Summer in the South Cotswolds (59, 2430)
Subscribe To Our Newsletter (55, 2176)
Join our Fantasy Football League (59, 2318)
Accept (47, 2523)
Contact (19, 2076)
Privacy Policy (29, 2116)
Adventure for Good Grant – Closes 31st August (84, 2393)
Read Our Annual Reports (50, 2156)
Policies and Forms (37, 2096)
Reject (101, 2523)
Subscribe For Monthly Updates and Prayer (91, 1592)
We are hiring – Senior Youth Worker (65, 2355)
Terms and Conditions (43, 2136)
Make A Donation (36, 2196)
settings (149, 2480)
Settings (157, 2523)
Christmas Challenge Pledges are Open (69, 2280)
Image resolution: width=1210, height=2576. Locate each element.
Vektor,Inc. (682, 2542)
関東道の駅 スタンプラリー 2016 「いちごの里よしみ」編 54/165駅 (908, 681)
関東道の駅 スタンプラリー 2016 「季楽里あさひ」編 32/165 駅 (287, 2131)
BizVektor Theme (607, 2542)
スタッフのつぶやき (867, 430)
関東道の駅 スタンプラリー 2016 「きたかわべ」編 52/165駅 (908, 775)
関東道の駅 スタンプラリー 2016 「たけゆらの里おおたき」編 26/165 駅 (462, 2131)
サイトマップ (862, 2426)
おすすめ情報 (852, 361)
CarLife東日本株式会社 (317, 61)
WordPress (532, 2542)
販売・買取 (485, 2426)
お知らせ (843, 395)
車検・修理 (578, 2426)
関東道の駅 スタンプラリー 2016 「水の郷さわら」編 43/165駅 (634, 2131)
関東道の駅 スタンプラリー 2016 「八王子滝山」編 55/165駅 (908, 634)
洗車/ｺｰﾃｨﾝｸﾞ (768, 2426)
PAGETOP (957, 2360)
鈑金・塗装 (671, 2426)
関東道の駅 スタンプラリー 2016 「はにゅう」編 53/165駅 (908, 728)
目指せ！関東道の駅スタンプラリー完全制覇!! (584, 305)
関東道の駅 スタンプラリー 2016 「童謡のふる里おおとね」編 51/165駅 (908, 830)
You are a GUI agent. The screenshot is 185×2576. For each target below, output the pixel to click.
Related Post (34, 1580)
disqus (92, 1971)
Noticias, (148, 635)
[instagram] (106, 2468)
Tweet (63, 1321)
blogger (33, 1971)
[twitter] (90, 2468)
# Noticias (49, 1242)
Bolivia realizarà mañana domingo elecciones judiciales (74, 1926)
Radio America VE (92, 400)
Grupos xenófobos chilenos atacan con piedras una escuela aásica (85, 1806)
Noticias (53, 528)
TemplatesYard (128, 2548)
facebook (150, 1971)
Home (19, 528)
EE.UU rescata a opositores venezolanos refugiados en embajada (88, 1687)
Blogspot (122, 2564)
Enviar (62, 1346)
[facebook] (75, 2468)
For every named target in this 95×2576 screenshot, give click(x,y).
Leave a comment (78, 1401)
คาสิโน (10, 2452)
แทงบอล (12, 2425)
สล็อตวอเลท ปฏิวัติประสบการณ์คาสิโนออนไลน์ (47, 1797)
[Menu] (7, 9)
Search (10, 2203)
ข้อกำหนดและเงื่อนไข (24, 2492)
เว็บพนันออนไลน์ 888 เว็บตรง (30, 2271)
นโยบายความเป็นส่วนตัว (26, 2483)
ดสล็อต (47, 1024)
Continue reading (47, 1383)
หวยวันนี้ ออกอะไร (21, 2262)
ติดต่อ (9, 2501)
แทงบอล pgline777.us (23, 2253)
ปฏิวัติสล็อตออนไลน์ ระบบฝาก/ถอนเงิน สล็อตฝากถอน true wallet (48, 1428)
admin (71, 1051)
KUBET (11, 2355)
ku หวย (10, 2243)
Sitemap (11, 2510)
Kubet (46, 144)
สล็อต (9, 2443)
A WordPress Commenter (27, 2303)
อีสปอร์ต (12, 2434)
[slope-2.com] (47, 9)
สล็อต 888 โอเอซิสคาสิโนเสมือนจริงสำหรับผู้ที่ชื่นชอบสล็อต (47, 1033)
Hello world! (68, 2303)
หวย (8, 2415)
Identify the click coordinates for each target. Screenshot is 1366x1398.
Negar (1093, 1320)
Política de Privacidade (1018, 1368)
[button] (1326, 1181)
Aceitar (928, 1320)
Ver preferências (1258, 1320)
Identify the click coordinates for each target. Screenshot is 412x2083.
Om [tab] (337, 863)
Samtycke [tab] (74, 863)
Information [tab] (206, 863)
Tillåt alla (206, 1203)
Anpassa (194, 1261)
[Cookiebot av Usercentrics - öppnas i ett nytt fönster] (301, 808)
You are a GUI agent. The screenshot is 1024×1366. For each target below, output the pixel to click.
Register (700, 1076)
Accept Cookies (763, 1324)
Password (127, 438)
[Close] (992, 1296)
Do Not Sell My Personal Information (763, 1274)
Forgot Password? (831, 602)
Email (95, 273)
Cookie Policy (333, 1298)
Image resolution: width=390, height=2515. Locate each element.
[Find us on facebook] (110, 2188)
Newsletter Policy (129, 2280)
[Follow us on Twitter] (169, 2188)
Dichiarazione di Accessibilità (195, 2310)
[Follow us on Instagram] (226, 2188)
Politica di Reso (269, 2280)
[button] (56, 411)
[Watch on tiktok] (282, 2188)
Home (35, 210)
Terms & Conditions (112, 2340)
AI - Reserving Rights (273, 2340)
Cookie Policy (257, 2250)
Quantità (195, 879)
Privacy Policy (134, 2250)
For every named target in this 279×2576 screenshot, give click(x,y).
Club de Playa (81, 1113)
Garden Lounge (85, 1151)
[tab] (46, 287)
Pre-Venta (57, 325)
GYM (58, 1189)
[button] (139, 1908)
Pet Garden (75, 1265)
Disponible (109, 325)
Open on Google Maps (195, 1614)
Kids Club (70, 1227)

+--

WHAT IS NEEDED: Set down each entry from above once more, exactly as written.

ANSWER TO THIS EXERCISE:
Summer in the South Cotswolds (59, 2430)
Subscribe To Our Newsletter (55, 2176)
Join our Fantasy Football League (59, 2318)
Accept (47, 2523)
Contact (19, 2076)
Privacy Policy (29, 2116)
Adventure for Good Grant – Closes 31st August (84, 2393)
Read Our Annual Reports (50, 2156)
Policies and Forms (37, 2096)
Reject (101, 2523)
Subscribe For Monthly Updates and Prayer (91, 1592)
We are hiring – Senior Youth Worker (65, 2355)
Terms and Conditions (43, 2136)
Make A Donation (36, 2196)
settings (149, 2480)
Settings (157, 2523)
Christmas Challenge Pledges are Open (69, 2280)
Image resolution: width=1210, height=2576. Locate each element.
Vektor,Inc. (682, 2542)
関東道の駅 スタンプラリー 2016 「いちごの里よしみ」編 54/165駅 (908, 681)
関東道の駅 スタンプラリー 2016 「季楽里あさひ」編 32/165 駅 (287, 2131)
BizVektor Theme (607, 2542)
スタッフのつぶやき (867, 430)
関東道の駅 スタンプラリー 2016 「きたかわべ」編 52/165駅 (908, 775)
関東道の駅 スタンプラリー 2016 「たけゆらの里おおたき」編 26/165 駅 (462, 2131)
サイトマップ (862, 2426)
おすすめ情報 (852, 361)
CarLife東日本株式会社 (317, 61)
WordPress (532, 2542)
販売・買取 (485, 2426)
お知らせ (843, 395)
車検・修理 (578, 2426)
関東道の駅 スタンプラリー 2016 「水の郷さわら」編 43/165駅 (634, 2131)
関東道の駅 スタンプラリー 2016 「八王子滝山」編 55/165駅 (908, 634)
洗車/ｺｰﾃｨﾝｸﾞ (768, 2426)
PAGETOP (957, 2360)
鈑金・塗装 (671, 2426)
関東道の駅 スタンプラリー 2016 「はにゅう」編 53/165駅 (908, 728)
目指せ！関東道の駅スタンプラリー完全制覇!! (584, 305)
関東道の駅 スタンプラリー 2016 「童謡のふる里おおとね」編 51/165駅 (908, 830)
You are a GUI agent. The screenshot is 185×2576. For each target below, output the pixel to click.
Related Post (34, 1580)
disqus (92, 1971)
Noticias, (148, 635)
[instagram] (106, 2468)
Tweet (63, 1321)
blogger (33, 1971)
[twitter] (90, 2468)
# Noticias (49, 1242)
Bolivia realizarà mañana domingo elecciones judiciales (74, 1926)
Radio America VE (92, 400)
Grupos xenófobos chilenos atacan con piedras una escuela aásica (85, 1806)
Noticias (53, 528)
TemplatesYard (128, 2548)
facebook (150, 1971)
Home (19, 528)
EE.UU rescata a opositores venezolanos refugiados en embajada (88, 1687)
Blogspot (122, 2564)
Enviar (62, 1346)
[facebook] (75, 2468)
For every named target in this 95×2576 screenshot, give click(x,y).
Leave a comment (78, 1401)
คาสิโน (10, 2452)
แทงบอล (12, 2425)
สล็อตวอเลท ปฏิวัติประสบการณ์คาสิโนออนไลน์ (47, 1797)
[Menu] (7, 9)
Search (10, 2203)
ข้อกำหนดและเงื่อนไข (24, 2492)
เว็บพนันออนไลน์ 888 เว็บตรง (30, 2271)
นโยบายความเป็นส่วนตัว (26, 2483)
ดสล็อต (47, 1024)
Continue reading (47, 1383)
หวยวันนี้ ออกอะไร (21, 2262)
ติดต่อ (9, 2501)
แทงบอล pgline777.us (23, 2253)
ปฏิวัติสล็อตออนไลน์ ระบบฝาก/ถอนเงิน สล็อตฝากถอน true wallet (48, 1428)
admin (71, 1051)
KUBET (11, 2355)
ku หวย (10, 2243)
Sitemap (11, 2510)
Kubet (46, 144)
สล็อต (9, 2443)
A WordPress Commenter (27, 2303)
อีสปอร์ต (12, 2434)
[slope-2.com] (47, 9)
สล็อต 888 โอเอซิสคาสิโนเสมือนจริงสำหรับผู้ที่ชื่นชอบสล็อต (47, 1033)
Hello world! (68, 2303)
หวย (8, 2415)
Identify the click coordinates for each target. Screenshot is 1366x1398.
Negar (1093, 1320)
Política de Privacidade (1018, 1368)
[button] (1326, 1181)
Aceitar (928, 1320)
Ver preferências (1258, 1320)
Identify the click coordinates for each target. Screenshot is 412x2083.
Om [tab] (337, 863)
Samtycke [tab] (74, 863)
Information [tab] (206, 863)
Tillåt alla (206, 1203)
Anpassa (194, 1261)
[Cookiebot av Usercentrics - öppnas i ett nytt fönster] (301, 808)
You are a GUI agent. The screenshot is 1024×1366. For each target below, output the pixel to click.
Register (700, 1076)
Accept Cookies (763, 1324)
Password (127, 438)
[Close] (992, 1296)
Do Not Sell My Personal Information (763, 1274)
Forgot Password? (831, 602)
Email (95, 273)
Cookie Policy (333, 1298)
Image resolution: width=390, height=2515. Locate each element.
[Find us on facebook] (110, 2188)
Newsletter Policy (129, 2280)
[Follow us on Twitter] (169, 2188)
Dichiarazione di Accessibilità (195, 2310)
[Follow us on Instagram] (226, 2188)
Politica di Reso (269, 2280)
[button] (56, 411)
[Watch on tiktok] (282, 2188)
Home (35, 210)
Terms & Conditions (112, 2340)
AI - Reserving Rights (273, 2340)
Cookie Policy (257, 2250)
Quantità (195, 879)
Privacy Policy (134, 2250)
For every named target in this 279×2576 screenshot, give click(x,y).
Club de Playa (81, 1113)
Garden Lounge (85, 1151)
[tab] (46, 287)
Pre-Venta (57, 325)
GYM (58, 1189)
[button] (139, 1908)
Pet Garden (75, 1265)
Disponible (109, 325)
Open on Google Maps (195, 1614)
Kids Club (70, 1227)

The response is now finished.